1. 60
  1.  

  2. 33

    While AVIF has decent compression due to using AV1, its container format (HEIF) is unfortunately a bloated designed-by-committee mess. We looked at implementing it in libavformat in FFmpeg during GSoC 2019, and the conclusion in short was “no”. I might write a blog post on its many failings if there’s interest, but in short: it is not just a still image format. It also supports albums, compositing and a whole slew of other junk. This makes implementing a decoder for it in a project like FFmpeg a monumental task.

    In my opinion it would be vastly superior to just define a FourCC for AV1 and stick it in a BMP file. BMP parsers are common, the format already supports compression. There’s no need to come up with anything new. A similar argument can be made for audio formats, which can just be stuck inside WAV files with an appropriate TwoCC.

    1. 14

      I’d love a bog post that explains it in great detail (the format, the existing ffmpeg software architecture, the assumptions, the goals, the conflicts). I’d also like to hear about non-technical side of this - I think there’s lots of value to be derived from talking about projects that didn’t succeed.

      1. 12

        Out of curiosity, is any container format NOT a mess? I’ve heard people complain about ogg, MP4 and a few others, but nobody seems to dish out much praise anywhere. Container formats in general seem to be a somewhat obscure topic, nobody seems to say much about tradeoffs in them or what makes a good vs. bad design.

        1. 4

          Well, BMP and WAV are fairly simple and find wide use. They have their quirks though, like uncompressed BMP are stored upside-down and lines must be an even number of bytes. WAV only supports constant bitrate. AVI worked well enough before B-frames started being used. Ogg is an absolute joke. ISOBMFF (MOV) has tons of derivatives including MP4, 3GP and HEIF. It suffers from requiring a complete header to decode. Fragmented MP4 fixes that, but of course that’s only MP4. MXF is widely used in the broadcast world, is a huge mess both design wise and for being split over oodles of SMPTE specs. It also happens to be the format I maintain in libavformat.

          1. 3

            is any container format NOT a mess

            This is a very good observation.

            Container formats that implement a ‘database-in-a-file’ with bunch of tables, ‘foreign-key-conventions’, and so on are really really difficult to use (and I cannot even imagine, what it is to implementers, or folks who write conversion utilities).
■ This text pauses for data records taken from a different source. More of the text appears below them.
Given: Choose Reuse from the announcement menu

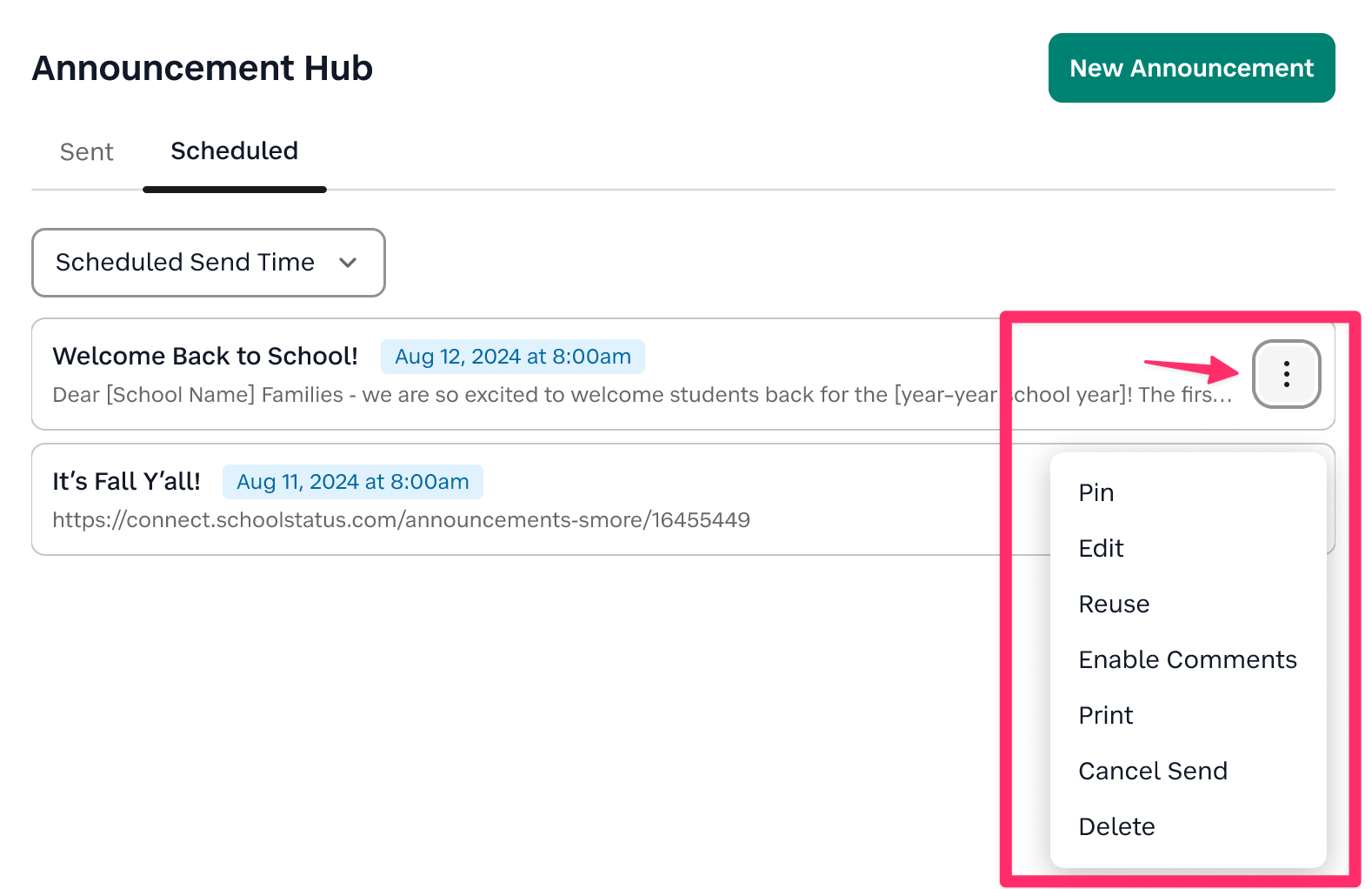Looking at the screenshot, I should point(1114,604).
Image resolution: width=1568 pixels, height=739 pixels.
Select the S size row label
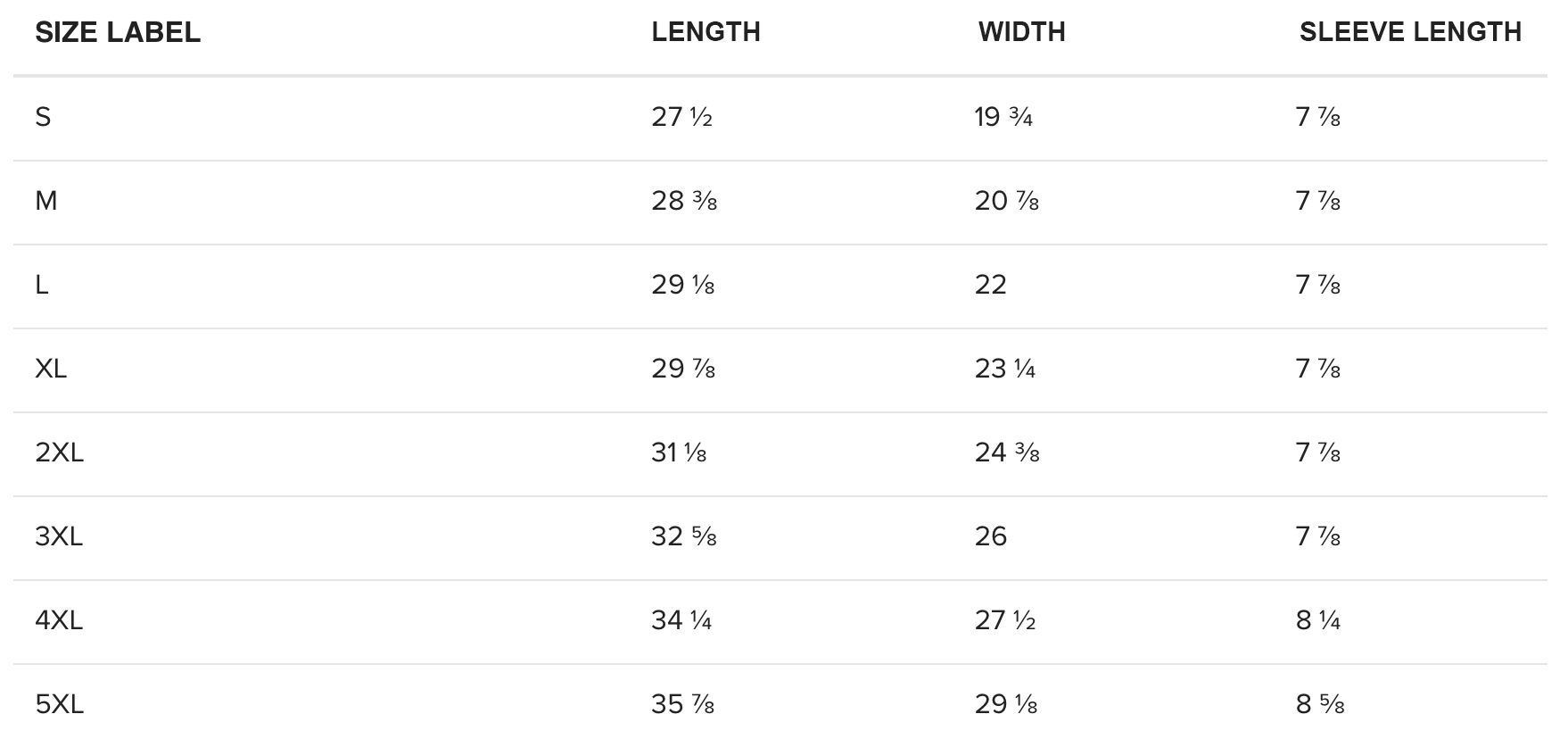pyautogui.click(x=43, y=117)
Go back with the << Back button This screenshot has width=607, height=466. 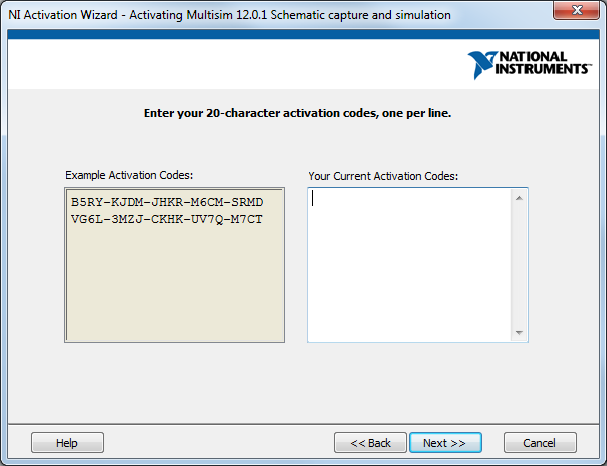(370, 443)
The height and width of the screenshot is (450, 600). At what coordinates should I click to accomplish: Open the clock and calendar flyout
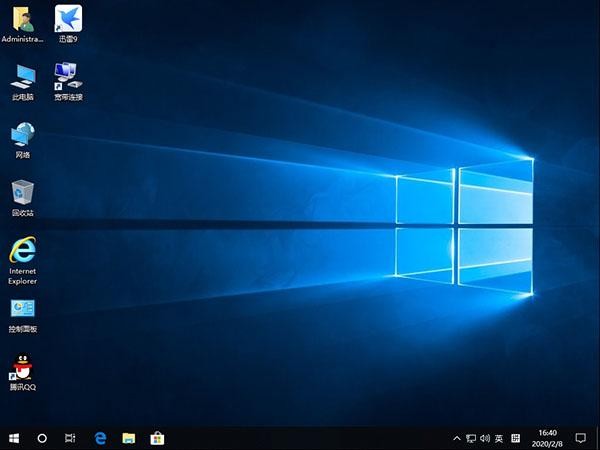pyautogui.click(x=548, y=438)
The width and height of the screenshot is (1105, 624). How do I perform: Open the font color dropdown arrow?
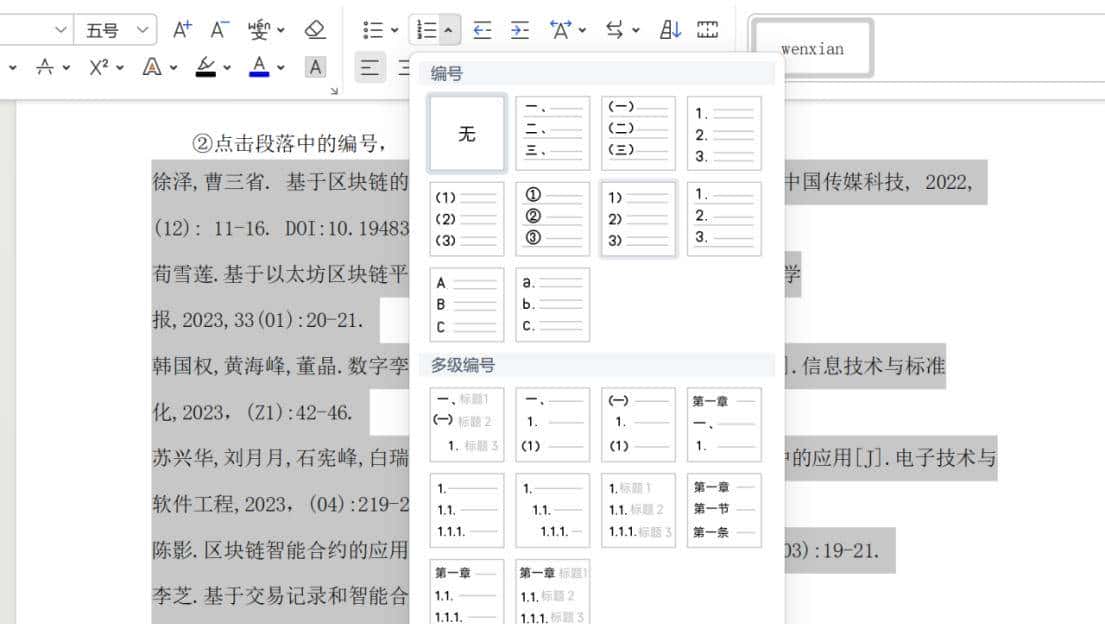point(281,68)
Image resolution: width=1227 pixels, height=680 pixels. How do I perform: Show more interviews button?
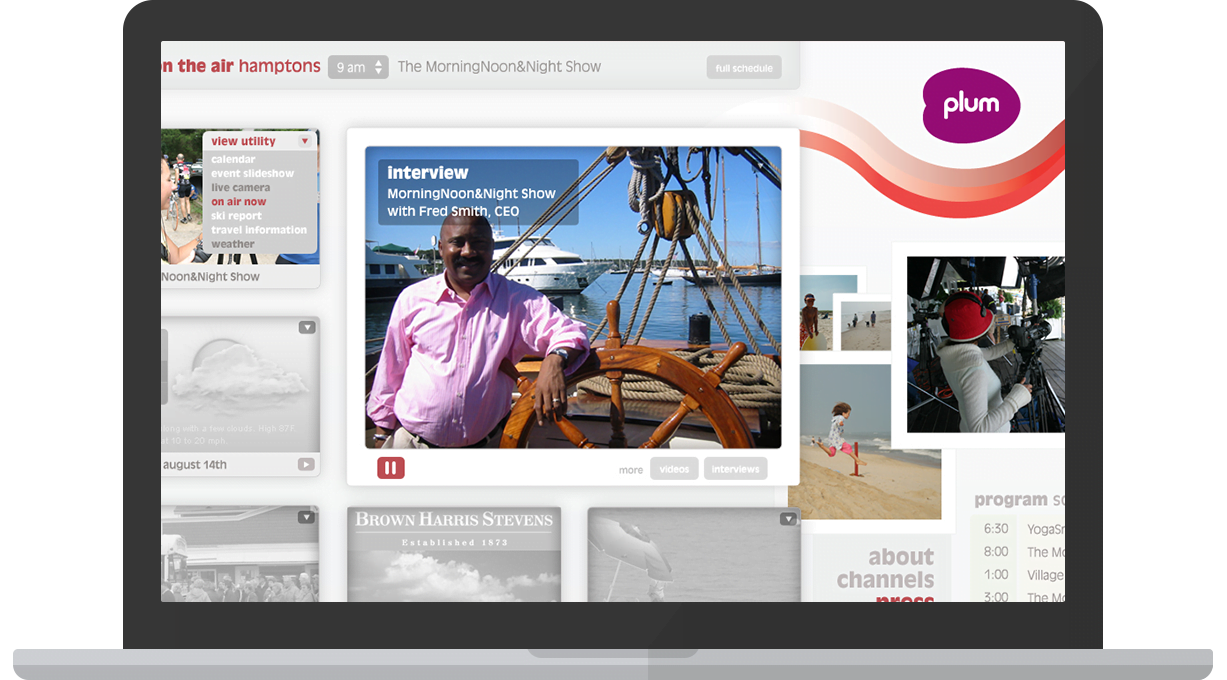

            I do not know what a proper solution/architecture approach for these are, though. It seems that this model is needed.

            PEM ( https://serverfault.com/questions/9708/what-is-a-pem-file-and-how-does-it-differ-from-other-openssl-generated-key-file )

            PDF

            HDF5

            come to mind.

            1. 3

              The ISO container (MPEG-4 part 14, QuickTime, &c.) is at least a sensible model for a time-synced multi-stream container. It has a lot of cruft in it, though.

              1. 3

                Bink

                From what I’ve heard a significant portion of its value is that you don’t have to deal with any open formats/libraries, all of which are garbage.

              2. 6

                You sure make it sound like an overengineered piece of shit, and it it is, then your blog post (please write it!) would help expose it and limit the damage it can do.

                1. 6

                  HEIF, and thus AVIF, is an unfortunate pile of ISO specs. Each spec in itself isn’t unreasonable, but the sum of them adds up to ridiculous bloat. You need 300 bytes of MPEG metadata to say 1 bit of information that the AVIF has an alpha channel.

                  However, it’s most likely that nobody will implement the full feature set, and we’ll end up with a de-facto AVIF minimal profile that’s just for still images.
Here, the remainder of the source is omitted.